Diğer yandan işe alım süreçlerinde de doğru adayı doğru pozisyona yerleştirme, kariyer ve performans planlaması gerçekleştirme, performans değerlendirme süreçlerini doğru bir şekilde yürütme gibi konularda da psikologlar ve uyguladıkları psikolojik ölçüm teknikleri bir firmanın ilerlemesi ve kurumsal dünyada yer edinmesine yardımcı olur.
Çalışan eğitimi gibi dikkat edilmesi gereken konularda psikologlar tarafından gerçekleştirilen bu test ve ölçüm teknikleri, yapılacak eğitimden maksimum verimi sağlar.

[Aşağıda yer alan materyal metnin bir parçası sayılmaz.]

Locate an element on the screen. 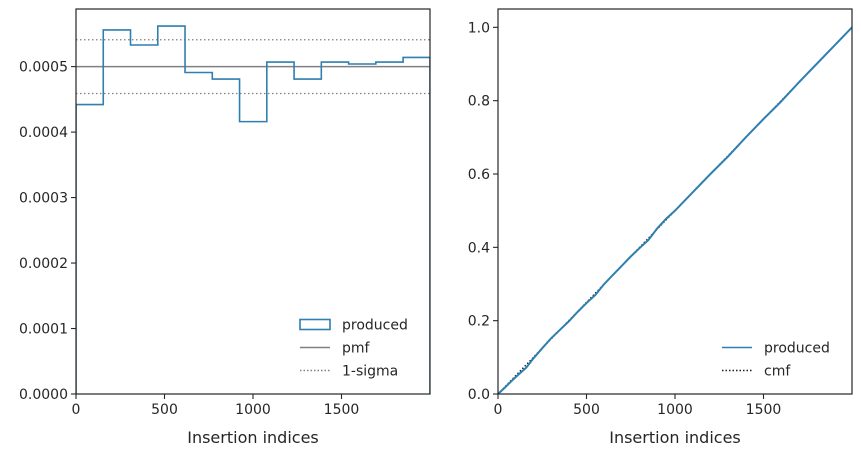 The width and height of the screenshot is (861, 460). legend-swatch-produced is located at coordinates (315, 324).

Buraya kadar yüzeysel olarak insan kaynakları ve psikologların ilişkisine değinmiş olduk. Tabii ki de konu üzerine konuşulması gereken çok fazla şey var. İlerleyen yazılarımızda tekrardan buluşacağız.
Herkese yaz tadında güzel günler dilerim.
Kaynakça
Akduman, G., Duran, N. (2017). Organizasyonlarda çalışan mutluluğunun önemi ve insan kaynaklarında yeni bir kavram: Mutluluk departmanı. Uluslararası Sosyal Araştırmalar Kongresi (USAK’17). Cilt 1⁄4. 29-39.
Ağtaş, E. (2021). Psikolojik dayanıklılık kavramının insan kaynakları yönetimi açısından önemi.
Nurlan, S.R. (2021). Google şirketinin insan kaynakları yönetimi. Sociological Sciences. 463.